Entries on locating words and elements

= = = = =

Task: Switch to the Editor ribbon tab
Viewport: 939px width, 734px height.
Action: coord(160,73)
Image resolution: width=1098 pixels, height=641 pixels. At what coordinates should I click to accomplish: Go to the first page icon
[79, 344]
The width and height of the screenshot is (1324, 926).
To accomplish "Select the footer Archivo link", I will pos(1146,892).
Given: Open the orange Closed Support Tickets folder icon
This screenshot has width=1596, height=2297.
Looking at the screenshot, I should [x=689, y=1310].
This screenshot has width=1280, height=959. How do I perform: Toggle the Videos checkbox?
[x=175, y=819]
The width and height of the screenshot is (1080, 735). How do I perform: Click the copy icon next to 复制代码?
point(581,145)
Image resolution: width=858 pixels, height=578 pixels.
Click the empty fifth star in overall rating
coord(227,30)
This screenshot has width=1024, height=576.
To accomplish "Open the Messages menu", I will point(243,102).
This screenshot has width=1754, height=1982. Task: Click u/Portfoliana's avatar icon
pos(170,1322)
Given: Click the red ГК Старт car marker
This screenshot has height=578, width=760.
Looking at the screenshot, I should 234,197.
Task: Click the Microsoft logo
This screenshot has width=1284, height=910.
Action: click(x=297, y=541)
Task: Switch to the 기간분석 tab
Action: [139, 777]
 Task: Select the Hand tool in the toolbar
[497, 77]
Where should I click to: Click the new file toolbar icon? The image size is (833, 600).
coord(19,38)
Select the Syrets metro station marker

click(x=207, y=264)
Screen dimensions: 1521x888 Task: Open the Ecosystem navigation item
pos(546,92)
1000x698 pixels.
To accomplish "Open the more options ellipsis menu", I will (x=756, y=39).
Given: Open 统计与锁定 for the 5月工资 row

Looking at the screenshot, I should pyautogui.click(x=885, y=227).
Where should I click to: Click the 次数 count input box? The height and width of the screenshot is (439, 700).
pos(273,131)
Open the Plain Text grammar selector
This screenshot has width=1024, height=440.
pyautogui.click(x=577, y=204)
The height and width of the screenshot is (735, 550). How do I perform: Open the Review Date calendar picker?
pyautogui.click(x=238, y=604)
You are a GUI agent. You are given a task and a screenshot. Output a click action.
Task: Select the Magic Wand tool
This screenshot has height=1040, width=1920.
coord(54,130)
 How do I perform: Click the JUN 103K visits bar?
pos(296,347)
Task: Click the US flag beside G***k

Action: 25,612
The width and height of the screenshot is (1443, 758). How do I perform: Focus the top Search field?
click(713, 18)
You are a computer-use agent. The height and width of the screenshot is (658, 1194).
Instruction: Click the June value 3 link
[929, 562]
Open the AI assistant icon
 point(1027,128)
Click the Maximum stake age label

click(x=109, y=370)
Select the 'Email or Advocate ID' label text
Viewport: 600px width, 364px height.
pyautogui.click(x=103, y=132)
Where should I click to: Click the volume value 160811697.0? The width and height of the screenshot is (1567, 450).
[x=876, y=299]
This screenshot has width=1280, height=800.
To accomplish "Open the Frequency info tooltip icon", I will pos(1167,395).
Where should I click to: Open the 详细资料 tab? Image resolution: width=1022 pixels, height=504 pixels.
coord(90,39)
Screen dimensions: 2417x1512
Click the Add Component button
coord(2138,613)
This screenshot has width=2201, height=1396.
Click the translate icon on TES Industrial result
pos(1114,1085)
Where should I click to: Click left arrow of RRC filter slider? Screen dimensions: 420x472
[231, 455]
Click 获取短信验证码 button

= = = = =

§ Problem details: Reproduce the material word for word, from its first line through the line containing "Looking at the screenshot, I should [x=689, y=1310].", with both of those lines included.

§ Expected answer:
Task: Switch to the Editor ribbon tab
Viewport: 939px width, 734px height.
Action: coord(160,73)
Image resolution: width=1098 pixels, height=641 pixels. At what coordinates should I click to accomplish: Go to the first page icon
[79, 344]
The width and height of the screenshot is (1324, 926).
To accomplish "Select the footer Archivo link", I will pos(1146,892).
Given: Open the orange Closed Support Tickets folder icon
This screenshot has width=1596, height=2297.
Looking at the screenshot, I should [x=689, y=1310].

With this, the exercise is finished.